Si ses photographies ne ressemblent à aucune autre, c’est parce que Baumann ne capte pas quelque chose qui vous appartient et qu’il vous prend, mais parce qu’il découvre ou invente quelque chose qui n’appartient qu’à lui et qu’il vous donne. Les primitifs n’aimaient pas être pris en photo parce qu’ils estimaient qu’on leur volait leur âme. Et Balzac et Nerval eux-mêmes se demandaient si les « spectres » captés par Nadar à travers eux n’étaient pas des pellicules foliacées qui, effeuillées l’une après l’autre dans une suite interrompue de clichés, les laisseraient finalement le visage vide ou le corps sans tête. Plus sorcier qu’eux tous, Baumann démontre qu’un bon photographe n’enlève rien, mais ajoute et attribue. Personne ne s’est jamais ressemblé comme dans les photographies d’Arnaud Baumann : ni les inconnus du métro, ni les femmes dénudées dans ses flous, ni les stars bondissant dans sa chambre blanche, ni les enfants de la Villette, et pas même les voitures des AutoSportraits. Chacun de ses visages est une hallucination qui laisse ses modèles en point d’interrogation. Chacune de ses visions est un tour de magie qui transforme l’évidence en énigme. Et toutes ses apparitions de corps, on croirait presque les avoir rêvé : Louis Aragon, cravaté et chapeauté, avançant malicieux dans une manifestation… L’ombre du professeur Choron dominant la rédaction de Hara-Kiri… Dustin Hoffmann en bretelles, ouvrant et fermant les yeux… Luis Rego sur les genoux d’une bouchère, avec sa bite et son couteau… David Lynch, sur quatre images, se laissant recouvrir par la neige télévisuelle… Cioran serrant sa gorge de ses deux mains… Ou Reiser nu, auprès d’une armure défaite, en chevalier sauvage.

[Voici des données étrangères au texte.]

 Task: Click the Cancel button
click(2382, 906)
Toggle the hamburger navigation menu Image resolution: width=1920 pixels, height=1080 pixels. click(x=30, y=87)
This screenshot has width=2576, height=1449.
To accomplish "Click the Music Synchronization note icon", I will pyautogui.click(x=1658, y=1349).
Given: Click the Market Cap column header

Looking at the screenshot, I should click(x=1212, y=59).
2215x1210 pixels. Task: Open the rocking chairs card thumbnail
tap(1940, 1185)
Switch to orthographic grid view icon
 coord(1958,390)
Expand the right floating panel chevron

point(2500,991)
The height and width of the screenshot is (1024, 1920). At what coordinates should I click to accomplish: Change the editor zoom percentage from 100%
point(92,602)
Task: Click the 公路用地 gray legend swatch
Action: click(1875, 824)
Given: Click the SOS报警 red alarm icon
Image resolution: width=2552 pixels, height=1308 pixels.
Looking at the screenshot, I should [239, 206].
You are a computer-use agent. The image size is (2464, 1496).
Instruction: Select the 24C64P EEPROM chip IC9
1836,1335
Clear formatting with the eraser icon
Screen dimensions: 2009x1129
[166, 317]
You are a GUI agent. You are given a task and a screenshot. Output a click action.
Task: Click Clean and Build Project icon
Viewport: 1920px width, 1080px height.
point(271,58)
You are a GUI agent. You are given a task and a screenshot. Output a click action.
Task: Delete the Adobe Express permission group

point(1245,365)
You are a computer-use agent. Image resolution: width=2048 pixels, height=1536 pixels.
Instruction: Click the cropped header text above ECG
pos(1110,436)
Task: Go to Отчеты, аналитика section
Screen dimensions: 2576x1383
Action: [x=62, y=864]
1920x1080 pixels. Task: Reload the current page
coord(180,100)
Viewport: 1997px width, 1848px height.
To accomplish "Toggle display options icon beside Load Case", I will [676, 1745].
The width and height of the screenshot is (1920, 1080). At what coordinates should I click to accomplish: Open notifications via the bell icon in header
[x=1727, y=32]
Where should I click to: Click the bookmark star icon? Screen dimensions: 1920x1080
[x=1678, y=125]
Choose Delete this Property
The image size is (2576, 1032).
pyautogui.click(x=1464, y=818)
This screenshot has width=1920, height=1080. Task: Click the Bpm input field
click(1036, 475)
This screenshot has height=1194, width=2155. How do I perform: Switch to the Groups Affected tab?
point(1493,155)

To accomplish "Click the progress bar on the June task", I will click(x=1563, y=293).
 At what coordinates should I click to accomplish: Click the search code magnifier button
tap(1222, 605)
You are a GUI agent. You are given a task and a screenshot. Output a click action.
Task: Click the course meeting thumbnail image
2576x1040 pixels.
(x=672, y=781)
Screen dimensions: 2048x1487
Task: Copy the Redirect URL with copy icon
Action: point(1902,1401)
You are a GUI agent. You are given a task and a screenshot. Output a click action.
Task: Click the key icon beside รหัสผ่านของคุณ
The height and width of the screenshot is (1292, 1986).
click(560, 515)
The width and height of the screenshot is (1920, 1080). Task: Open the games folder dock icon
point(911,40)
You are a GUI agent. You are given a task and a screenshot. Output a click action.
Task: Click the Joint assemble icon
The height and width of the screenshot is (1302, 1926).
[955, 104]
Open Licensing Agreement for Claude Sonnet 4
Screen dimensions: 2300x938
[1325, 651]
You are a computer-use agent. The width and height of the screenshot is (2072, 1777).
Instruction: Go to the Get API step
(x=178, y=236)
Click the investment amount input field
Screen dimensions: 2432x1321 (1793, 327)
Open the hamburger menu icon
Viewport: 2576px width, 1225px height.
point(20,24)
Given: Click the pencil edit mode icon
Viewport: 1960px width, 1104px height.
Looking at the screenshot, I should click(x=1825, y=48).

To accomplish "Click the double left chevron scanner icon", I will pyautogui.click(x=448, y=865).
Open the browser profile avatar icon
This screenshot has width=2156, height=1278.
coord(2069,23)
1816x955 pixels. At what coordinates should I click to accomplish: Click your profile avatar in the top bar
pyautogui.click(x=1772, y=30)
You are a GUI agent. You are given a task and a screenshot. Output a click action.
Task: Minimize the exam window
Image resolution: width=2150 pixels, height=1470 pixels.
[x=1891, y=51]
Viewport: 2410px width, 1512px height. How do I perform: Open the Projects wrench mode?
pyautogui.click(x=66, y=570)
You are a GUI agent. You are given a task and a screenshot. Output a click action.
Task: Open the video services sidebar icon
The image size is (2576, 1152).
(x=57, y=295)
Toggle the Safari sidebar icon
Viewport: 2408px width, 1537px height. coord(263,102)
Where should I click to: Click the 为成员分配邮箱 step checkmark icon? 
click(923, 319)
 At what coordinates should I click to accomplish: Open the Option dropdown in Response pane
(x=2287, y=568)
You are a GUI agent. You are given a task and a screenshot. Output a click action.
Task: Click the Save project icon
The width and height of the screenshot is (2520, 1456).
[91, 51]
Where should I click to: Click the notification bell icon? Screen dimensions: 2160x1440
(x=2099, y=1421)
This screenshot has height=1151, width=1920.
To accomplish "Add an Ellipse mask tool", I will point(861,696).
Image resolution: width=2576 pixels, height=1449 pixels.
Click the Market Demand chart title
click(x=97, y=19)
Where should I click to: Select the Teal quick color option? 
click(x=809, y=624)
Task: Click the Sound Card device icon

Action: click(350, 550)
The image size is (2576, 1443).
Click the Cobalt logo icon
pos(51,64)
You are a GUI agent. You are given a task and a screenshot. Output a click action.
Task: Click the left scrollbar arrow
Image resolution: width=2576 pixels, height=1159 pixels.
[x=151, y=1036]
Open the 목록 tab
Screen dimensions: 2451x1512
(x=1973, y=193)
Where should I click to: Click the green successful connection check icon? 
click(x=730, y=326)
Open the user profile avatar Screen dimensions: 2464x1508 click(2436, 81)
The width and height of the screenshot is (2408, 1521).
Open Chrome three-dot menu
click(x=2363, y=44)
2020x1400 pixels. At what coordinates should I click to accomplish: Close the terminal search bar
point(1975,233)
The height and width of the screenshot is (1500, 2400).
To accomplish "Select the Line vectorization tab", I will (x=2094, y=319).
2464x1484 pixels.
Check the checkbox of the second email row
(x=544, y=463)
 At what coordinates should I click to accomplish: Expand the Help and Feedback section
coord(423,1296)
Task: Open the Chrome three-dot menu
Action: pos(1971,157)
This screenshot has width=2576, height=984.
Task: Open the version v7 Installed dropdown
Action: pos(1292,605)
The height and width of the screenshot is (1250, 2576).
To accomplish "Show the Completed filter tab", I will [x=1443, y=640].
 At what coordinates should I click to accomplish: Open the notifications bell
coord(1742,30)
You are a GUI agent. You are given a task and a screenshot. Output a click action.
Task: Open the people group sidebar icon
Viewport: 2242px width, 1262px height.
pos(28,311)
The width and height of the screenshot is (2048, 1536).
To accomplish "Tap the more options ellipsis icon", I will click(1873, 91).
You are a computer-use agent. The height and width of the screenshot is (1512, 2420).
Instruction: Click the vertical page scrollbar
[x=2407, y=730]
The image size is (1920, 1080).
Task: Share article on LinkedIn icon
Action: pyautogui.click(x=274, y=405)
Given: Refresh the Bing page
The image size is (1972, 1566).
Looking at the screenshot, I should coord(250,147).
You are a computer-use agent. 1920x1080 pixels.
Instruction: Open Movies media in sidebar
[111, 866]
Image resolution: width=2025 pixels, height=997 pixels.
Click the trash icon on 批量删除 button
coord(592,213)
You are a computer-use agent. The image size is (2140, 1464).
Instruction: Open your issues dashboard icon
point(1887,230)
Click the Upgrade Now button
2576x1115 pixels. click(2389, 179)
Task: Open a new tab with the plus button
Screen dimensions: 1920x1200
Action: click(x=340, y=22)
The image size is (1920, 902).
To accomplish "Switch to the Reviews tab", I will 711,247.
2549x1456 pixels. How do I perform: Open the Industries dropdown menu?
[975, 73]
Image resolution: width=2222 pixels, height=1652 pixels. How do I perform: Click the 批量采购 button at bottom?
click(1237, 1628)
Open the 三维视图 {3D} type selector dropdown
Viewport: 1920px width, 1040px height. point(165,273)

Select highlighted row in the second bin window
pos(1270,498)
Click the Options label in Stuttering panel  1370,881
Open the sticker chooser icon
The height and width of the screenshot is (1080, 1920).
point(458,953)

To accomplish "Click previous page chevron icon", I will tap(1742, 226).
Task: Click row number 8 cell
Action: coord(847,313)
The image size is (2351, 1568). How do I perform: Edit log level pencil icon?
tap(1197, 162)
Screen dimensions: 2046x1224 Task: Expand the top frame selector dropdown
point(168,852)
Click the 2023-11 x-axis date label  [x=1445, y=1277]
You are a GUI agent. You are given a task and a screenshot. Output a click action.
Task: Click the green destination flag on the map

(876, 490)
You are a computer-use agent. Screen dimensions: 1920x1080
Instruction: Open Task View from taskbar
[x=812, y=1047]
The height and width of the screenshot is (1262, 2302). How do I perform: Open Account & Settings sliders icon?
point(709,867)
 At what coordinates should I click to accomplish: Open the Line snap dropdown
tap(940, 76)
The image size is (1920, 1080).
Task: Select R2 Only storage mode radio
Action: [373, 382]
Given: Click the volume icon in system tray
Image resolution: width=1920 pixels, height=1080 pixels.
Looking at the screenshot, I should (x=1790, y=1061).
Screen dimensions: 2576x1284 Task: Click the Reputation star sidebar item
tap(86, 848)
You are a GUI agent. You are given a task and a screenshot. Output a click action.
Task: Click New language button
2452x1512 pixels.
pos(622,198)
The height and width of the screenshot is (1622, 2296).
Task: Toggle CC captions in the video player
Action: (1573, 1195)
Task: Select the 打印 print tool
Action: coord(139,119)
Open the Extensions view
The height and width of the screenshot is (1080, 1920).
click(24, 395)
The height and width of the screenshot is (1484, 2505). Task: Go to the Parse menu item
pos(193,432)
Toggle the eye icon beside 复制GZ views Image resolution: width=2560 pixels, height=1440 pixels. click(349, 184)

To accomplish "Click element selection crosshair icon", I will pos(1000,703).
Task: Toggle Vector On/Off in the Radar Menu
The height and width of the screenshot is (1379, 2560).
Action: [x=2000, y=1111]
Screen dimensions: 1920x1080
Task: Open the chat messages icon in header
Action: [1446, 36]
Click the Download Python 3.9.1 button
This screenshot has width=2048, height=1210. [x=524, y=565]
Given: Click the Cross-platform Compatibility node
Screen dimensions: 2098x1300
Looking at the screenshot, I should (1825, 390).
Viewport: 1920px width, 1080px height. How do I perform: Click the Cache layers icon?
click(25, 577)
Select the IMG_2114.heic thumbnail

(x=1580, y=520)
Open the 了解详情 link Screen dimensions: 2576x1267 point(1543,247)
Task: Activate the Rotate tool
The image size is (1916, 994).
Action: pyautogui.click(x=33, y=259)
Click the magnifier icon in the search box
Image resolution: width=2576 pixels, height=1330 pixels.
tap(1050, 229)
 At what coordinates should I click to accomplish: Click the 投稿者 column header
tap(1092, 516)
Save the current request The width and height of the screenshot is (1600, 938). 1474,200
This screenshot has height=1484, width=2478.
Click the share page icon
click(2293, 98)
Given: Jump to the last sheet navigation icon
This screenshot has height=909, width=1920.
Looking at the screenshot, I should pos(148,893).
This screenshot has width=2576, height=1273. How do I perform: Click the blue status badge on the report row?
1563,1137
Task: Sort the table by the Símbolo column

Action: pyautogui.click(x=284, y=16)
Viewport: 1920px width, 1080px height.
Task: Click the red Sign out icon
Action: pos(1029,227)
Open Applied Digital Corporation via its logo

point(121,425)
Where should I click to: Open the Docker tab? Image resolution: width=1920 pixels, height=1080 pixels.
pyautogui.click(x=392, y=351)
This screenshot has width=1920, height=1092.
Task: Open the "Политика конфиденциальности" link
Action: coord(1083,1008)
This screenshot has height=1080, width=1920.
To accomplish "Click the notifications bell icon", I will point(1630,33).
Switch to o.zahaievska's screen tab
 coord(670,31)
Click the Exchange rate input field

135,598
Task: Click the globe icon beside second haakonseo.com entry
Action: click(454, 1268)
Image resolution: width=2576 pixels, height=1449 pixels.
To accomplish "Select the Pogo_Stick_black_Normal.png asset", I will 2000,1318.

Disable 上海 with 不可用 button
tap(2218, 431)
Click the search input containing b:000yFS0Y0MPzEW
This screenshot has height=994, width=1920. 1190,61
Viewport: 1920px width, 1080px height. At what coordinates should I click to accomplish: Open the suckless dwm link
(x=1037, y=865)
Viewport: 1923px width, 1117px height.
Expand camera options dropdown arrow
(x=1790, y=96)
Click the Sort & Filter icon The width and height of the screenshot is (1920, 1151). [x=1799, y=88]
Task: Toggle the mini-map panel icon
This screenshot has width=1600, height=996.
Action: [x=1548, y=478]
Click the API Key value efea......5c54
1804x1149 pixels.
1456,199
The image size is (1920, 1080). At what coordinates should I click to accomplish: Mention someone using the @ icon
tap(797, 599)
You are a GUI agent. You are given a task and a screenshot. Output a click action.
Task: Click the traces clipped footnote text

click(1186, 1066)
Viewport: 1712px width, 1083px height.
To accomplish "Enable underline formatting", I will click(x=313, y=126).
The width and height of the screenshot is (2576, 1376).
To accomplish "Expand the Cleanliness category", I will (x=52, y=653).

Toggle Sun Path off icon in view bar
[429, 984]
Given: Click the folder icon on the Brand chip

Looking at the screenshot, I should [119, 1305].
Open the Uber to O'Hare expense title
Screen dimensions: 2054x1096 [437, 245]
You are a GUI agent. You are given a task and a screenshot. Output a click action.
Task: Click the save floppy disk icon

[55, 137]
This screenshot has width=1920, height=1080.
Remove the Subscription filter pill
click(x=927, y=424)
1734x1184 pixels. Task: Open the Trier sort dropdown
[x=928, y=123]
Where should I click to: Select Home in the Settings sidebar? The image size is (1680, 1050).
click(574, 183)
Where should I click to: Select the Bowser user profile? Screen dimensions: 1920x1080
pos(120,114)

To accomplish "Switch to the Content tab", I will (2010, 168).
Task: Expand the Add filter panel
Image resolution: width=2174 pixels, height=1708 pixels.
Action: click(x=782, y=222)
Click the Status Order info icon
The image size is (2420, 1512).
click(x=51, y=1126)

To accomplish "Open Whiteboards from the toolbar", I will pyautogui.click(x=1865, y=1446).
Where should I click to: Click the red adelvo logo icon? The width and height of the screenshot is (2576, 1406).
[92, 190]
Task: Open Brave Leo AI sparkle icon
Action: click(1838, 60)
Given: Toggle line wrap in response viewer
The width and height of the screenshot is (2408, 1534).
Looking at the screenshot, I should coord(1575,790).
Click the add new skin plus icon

Baumann fonctionne par cycles. Obsessionnel comme un musicien à la recherche de son harmonie perdue, il vide une à une des possibilités d’expression à partir d’une recherche obsessionnelle sur ce que la photographie fait aux hommes. Toutes ses collections sont des rectifications de rituels. Toutes ses séries sont des exécutions de cultes. Dans celles-ci, comme dans un sacrifice de passage, les modèles abandonnent quelque chose qui leur appartient ou vivent une épreuve terrible qui les change à jamais. Ils affrontent leurs tabous dans Sacrilèges, offrent leur nudité dans Carnet d’adresse, perdent leur ancrage dans le monde réel dans Projections privées et l’équilibre dans La chambre blanche. Ils se font flouer par leur mise au point dans Prix de Diane ou Extraits de stars, se noient l’espace d’un court instant pour Eau secours et renoncent jusqu’à leur intégrité physique dans Excentricités ordinaires où toutes et tous se retrouvent découpés, recadrés, installés, objectivés, muséifiés… Dans Enfer et Paradis, c’est la nature elle-même qui bascule dans le monde des formes en suspens, les arbres et les fleurs qui se mettent à agir comme on ne les avait jamais vu faire. Arnaud Baumann irait photographier le Soleil qu’il le détournerait de son cours. La Terre ne tournerait plus autour de lui. Il partirait en vrille se redécouvrir luciole sur la Lune. Il renaîtrait à lui-même parmi les feux grégeois.

C’est que la photographie est tout sauf une opération neutre. Tout ce qu’elle touche est transformé à jamais. Tout ce qu’elle transforme touche à son tour tous ceux qui la regardent. Et c’est avec un mélange étrange de légère enfance et de sage gravité, de drôlerie désarmante et de crainte superstitieuse, que Baumann l’aborde comme le plus dangereux des arts : à la fois trou noir où tout rayonnement s’enfonce à l’horizon des événements, et big-bang où tout peut redémarrer comme au premier jour. C’est là qu’il est vraiment sorcier. Les photographies d’Arnaud Baumann sont des baptêmes de monde.